→ SHORT PROBLEM A:
Echo everything in the comment thread on master/slave terminology from "by jafd (subscriber, #129642)" down to "to database systems.".

Posted Jun 18, 2020 22:35 UTC (Thu)
by jafd (subscriber, #129642)
[Link] (3 responses)
FWIW, a computer program can be a slave of another program, as the term aptly describes someone who has no other purpose but do what a master commands. It's also more generic than "primary" and "replica" which mostly apply to database systems.
In some sense, every word is loaded. "Leader" and "follower", for example, _reek_ of cults. This is plain creepy.
P. S. Can't help but wonder how a survivor of modern slavery (which is very much a thing) would react if someone announced to them, "to reduce your pain, we have got rid of the words 'master' and 'slave' in the source text of a computer program you might have heard of."
Posted Jun 18, 2020 23:20 UTC (Thu)
by mpr22 (subscriber, #60784)
[Link] (2 responses)
For all that people in and out of the trade are fond of anthropomorphizing computers and their programmers, these things have (as yet) no life, no free will, and no moral agency.
Computers and computer programs are our tools.
Posted Jun 19, 2020 0:47 UTC (Fri)
by neilbrown (subscriber, #359)
[Link] (1 responses)
I cannot help wondering if this is what slave traders of bygone years thought about their cargo.
I'm not saying that I disagree with you (I don't). I just think that the irony is worth highlighting and reflecting on.
Posted Jun 21, 2020 2:11 UTC (Sun)
by himi (subscriber, #340)
[Link]
Regarding true AI, personally I think by the time we get there we'll have sorted this stuff out enough that it'll be clear that any sentient entity (natural or artificial) will deserve the same rights, and we'll end up having to pay our AIs a living wage.
At least, I /hope/ that's how it'll be.
Posted Jun 19, 2020 1:13 UTC (Fri)
by smitty_one_each (subscriber, #28989)
[Link]
Posted Jun 19, 2020 4:15 UTC (Fri)
by dxin (guest, #136611)
[Link]
It makes me sad that rather than acting on the inequality we are acting on the reminder instead. This is basically trying to be supportive but not actually supporting to resolve the problem, which is essentially what "supportive" means these days.
Posted Jun 19, 2020 9:27 UTC (Fri)
by eru (subscriber, #2753)
[Link] (3 responses)
I can see why we should lose "slave". A software project I worked on initially used it, but changed it to "hand" (as in "farmhand") already about 30 years ago, because we though it could be offensive. "Blacklist" and "whitelist" can also go, because the alternatives are much clearer.
But "master" has mostly meanings not connected with oppression: A leader like ship's master, or master of ceremonies, or a person with acknowledged great skill in some art. In the medieval guild system, a "master" was a tradesman entitled to have his own shop, and he needed to demonstrate his skill to earn the recognition. But he did not employ slaves, only free men. In fact, as an European, I never before connected this word with slavery, and wondered why in the "Game of Thrones" the term for the ruling class in slave-owning eastern cities was "wise masters". This discussion has made me understand why George RR Martin used that word, but it definitely is a local connotation.

→ SHORT PROBLEM B:
Duplicate the rows from their first line down to the line containing "Action: click(47, 538)", including that line.

→ DATASET:

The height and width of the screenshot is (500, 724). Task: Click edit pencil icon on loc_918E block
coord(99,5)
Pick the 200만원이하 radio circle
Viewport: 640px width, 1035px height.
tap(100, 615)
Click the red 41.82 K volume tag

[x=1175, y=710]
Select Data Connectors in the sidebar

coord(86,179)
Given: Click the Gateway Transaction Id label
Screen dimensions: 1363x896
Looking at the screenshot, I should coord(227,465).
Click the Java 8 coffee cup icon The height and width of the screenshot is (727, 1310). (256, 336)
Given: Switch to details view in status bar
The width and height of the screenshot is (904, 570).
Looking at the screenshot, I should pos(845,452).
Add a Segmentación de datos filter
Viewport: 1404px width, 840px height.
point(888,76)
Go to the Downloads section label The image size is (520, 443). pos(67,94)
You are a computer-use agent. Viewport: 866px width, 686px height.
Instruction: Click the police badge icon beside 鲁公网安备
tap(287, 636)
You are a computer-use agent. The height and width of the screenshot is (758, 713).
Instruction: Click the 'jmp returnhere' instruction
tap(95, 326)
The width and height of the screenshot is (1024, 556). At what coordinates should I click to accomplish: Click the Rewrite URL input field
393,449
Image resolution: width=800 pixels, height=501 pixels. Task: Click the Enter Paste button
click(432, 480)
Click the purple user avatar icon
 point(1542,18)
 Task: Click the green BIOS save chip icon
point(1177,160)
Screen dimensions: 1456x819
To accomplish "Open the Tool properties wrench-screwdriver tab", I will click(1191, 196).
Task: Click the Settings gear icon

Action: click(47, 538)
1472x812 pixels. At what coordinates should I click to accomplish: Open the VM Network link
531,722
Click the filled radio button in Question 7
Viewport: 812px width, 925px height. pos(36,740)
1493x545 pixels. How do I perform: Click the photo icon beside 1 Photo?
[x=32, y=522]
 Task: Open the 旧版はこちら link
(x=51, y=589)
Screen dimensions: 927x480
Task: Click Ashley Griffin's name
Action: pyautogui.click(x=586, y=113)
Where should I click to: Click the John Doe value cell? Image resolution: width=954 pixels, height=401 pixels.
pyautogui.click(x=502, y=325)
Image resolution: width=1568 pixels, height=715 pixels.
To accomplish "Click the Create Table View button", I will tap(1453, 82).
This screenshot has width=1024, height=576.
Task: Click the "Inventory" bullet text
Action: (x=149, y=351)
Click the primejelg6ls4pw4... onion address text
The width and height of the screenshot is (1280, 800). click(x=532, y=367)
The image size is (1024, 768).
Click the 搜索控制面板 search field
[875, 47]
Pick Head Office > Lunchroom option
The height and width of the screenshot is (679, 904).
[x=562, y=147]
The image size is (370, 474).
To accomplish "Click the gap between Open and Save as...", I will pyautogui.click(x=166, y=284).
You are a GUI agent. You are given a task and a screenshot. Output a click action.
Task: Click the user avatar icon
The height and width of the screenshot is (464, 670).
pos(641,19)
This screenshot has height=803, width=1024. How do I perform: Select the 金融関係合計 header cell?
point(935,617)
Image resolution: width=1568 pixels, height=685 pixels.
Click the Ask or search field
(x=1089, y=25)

→ COMPLETE ANSWER A:
by jafd (subscriber, #129642)
[Link] (3 responses)
FWIW, a computer program can be a slave of another program, as the term aptly describes someone who has no other purpose but do what a master commands. It's also more generic than "primary" and "replica" which mostly apply to database systems.

→ COMPLETE ANSWER B:
The height and width of the screenshot is (500, 724). Task: Click edit pencil icon on loc_918E block
coord(99,5)
Pick the 200만원이하 radio circle
Viewport: 640px width, 1035px height.
tap(100, 615)
Click the red 41.82 K volume tag

[x=1175, y=710]
Select Data Connectors in the sidebar

coord(86,179)
Given: Click the Gateway Transaction Id label
Screen dimensions: 1363x896
Looking at the screenshot, I should coord(227,465).
Click the Java 8 coffee cup icon The height and width of the screenshot is (727, 1310). (256, 336)
Given: Switch to details view in status bar
The width and height of the screenshot is (904, 570).
Looking at the screenshot, I should pos(845,452).
Add a Segmentación de datos filter
Viewport: 1404px width, 840px height.
point(888,76)
Go to the Downloads section label The image size is (520, 443). pos(67,94)
You are a computer-use agent. Viewport: 866px width, 686px height.
Instruction: Click the police badge icon beside 鲁公网安备
tap(287, 636)
You are a computer-use agent. The height and width of the screenshot is (758, 713).
Instruction: Click the 'jmp returnhere' instruction
tap(95, 326)
The width and height of the screenshot is (1024, 556). At what coordinates should I click to accomplish: Click the Rewrite URL input field
393,449
Image resolution: width=800 pixels, height=501 pixels. Task: Click the Enter Paste button
click(432, 480)
Click the purple user avatar icon
 point(1542,18)
 Task: Click the green BIOS save chip icon
point(1177,160)
Screen dimensions: 1456x819
To accomplish "Open the Tool properties wrench-screwdriver tab", I will click(1191, 196).
Task: Click the Settings gear icon

Action: click(47, 538)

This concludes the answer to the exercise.